Japan nuclear plant risks another accident
Mitsuhisa Watanabe says the earth’s plates could move under the Oi nuclear plant in western Japan, causing a catastrophe to rival last year’s atomic disaster at Fukushima — although some of his colleagues on a nuclear advisory panel disagree.
“It is an active fault. The plates shifted some 120,000 to 130,000 years ago for sure,” Watanabe, of Tokyo’s Toyo University, told AFP.
“In research that I have conducted on active faults in Japan and overseas, structures built above them were all damaged” when they moved and caused an earthquake, he said.
Watanabe, a tectonic geomorphologist, is part of a five-member team tasked by the Nuclear Regulation Authority with looking into the tectonic situation underneath the plant, which houses the country’s only working reactors.

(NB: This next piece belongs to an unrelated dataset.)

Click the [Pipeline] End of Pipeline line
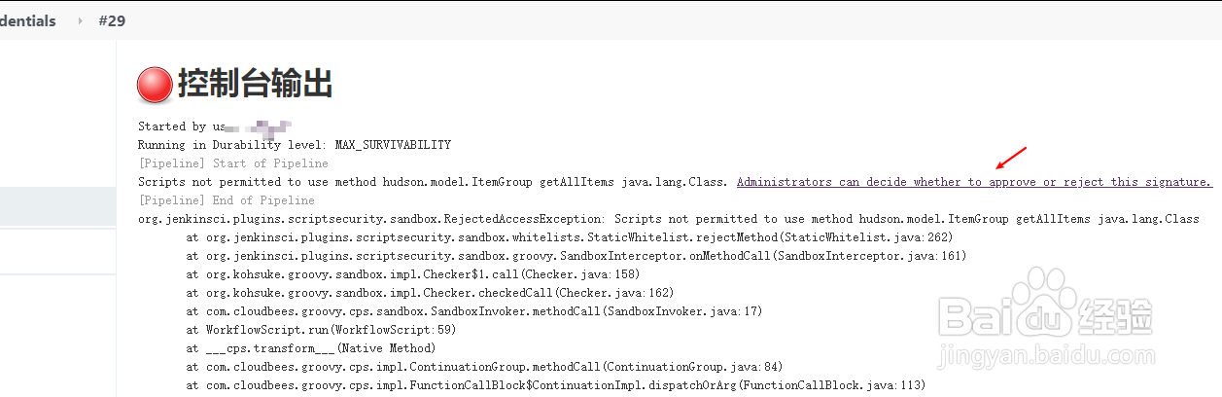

Under government guidelines atomic installations cannot be sited on a fault — the meeting place of two or more of the plates that make up the earth’s crust — if it is still classed as active, that is, one that is known to have moved within the last 130,000 years.
A positive finding would mean regulators must order the suspension of operations at the plant in Fukui prefecture.

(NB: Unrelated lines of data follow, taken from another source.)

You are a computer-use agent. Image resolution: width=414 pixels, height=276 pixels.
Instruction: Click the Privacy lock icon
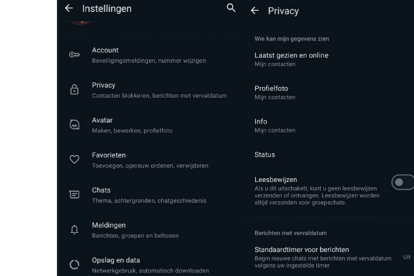pos(75,90)
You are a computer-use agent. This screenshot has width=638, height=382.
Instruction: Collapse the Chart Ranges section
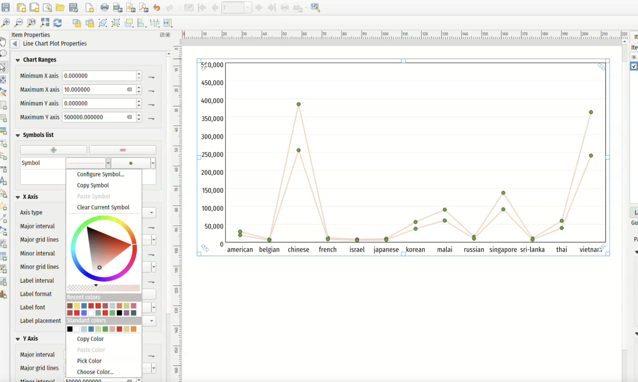pyautogui.click(x=18, y=60)
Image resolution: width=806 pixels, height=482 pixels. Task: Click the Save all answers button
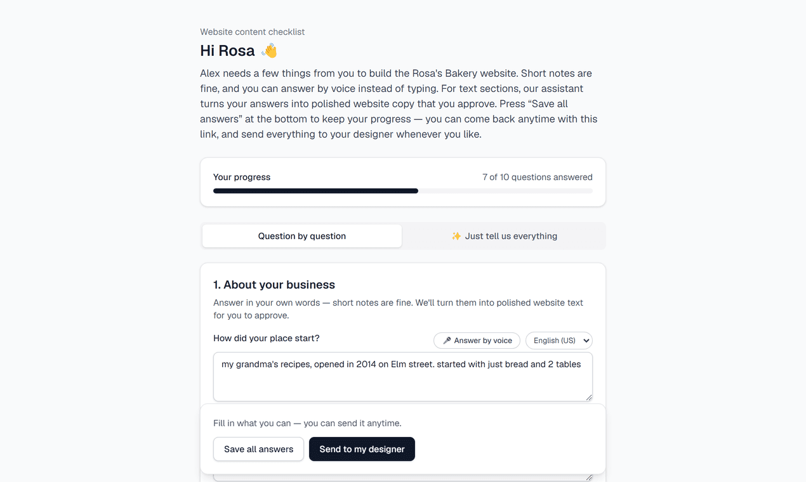259,449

But other scientists on the panel say it is too early to class it as an “active” fault that might pose a risk to the plant, calling for “a scientifically calm approach.”
The team’s head, Kunihiko Shimazaki, who is also a member of Japan’s nuclear regulatory body, says the geological scarring they can see was probably caused by little more than a long-ago landslide. Instead of the definitive green light that plant operator Kansai Electric Power (KEPCO) was hoping for, the committee last week said only that more work needs to be done. “It’s desirable for all members to reach a conclusion by consensus,” Shimazaki said. However Watanabe, asked if the government should allow KEPCO to continue running the plant at Oi, said: “It would be a very silly option.” “We would have learned nothing from Fukushima. I’m afraid we would see a repeat (of the disaster) one day.”

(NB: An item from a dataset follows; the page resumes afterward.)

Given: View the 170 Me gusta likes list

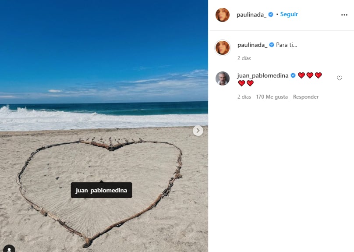Looking at the screenshot, I should tap(272, 97).
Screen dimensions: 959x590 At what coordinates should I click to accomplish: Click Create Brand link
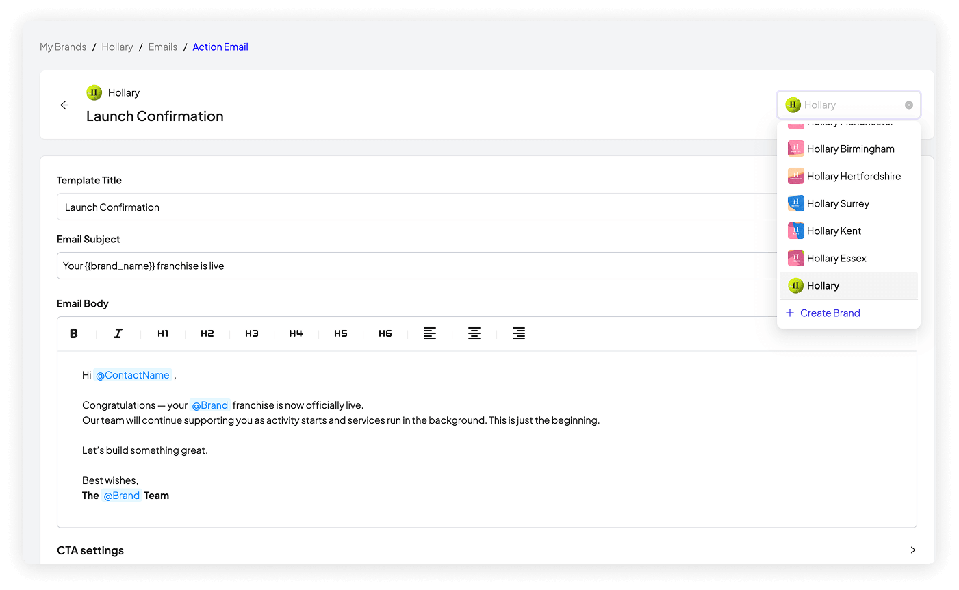pyautogui.click(x=830, y=313)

He maintains that the plant could be vulnerable to a sizable earthquake, which might “cause a very serious problem... similar to the Fukushima one.” But he stresses that the science thus far is simply not conclusive and argues work should halt out of an abundance of caution. “We are not seeking to decommission the plant,” Watanabe said. “We should first stop operation and then carry out underground investigation thoroughly before reaching a conclusion.”
All Japan’s nuclear reactors were shut down in the months after the disaster at Fukushima, when an earthquake-sparked tsunami knocked out cooling systems and caused meltdowns that scattered radiation over a large area.
Hundreds of thousands were made homeless and tracts of prime agricultural land were left unfarmable.
Despite widespread public fears over the safety of nuclear power, Prime Minister Yoshihiko Noda in June ordered the restarting of reactors at Oi amid fears of a summer power shortage.
That ended a brief nuclear-free period for a country that — until the Fukushima disaster — had relied on atomic power for around a third of its electricity needs.
The move was welcomed by the influential business lobby but was deeply unpopular with a vocal anti-nuclear movement. Regular anti-nuclear protests continue to be held in Tokyo.
On Sunday, the 20-month anniversary since the Fukushima disaster, several thousand anti-nuclear protesters rallied in Tokyo’s government district.
“No need to wait for the panel’s finding! We must stop the Oi plant now!” one shouted outside the Parliament building.
With a possible eye on the general election expected over the coming months, the government announced in September it would work toward a policy of phasing out nuclear power by 2040.
Critics rounded on the announcement as both populist and “incoherent” because it contained get-out clauses that would mean as-yet unfinished nuclear plants would still come online.
Watanabe said a heavy burden rests on those tasked with ensuring public safety, citing the jail sentences imposed on six seismologists in Italy after a court said their underestimation of the possible effects of an earthquake had contributed to the death toll in the central city of L’Aquila.
“We have to sound the alarm as soon as we find the possibility of active faults,” he said. “The accident in Fukushima had really never been imagined. Scientists must learn from that.”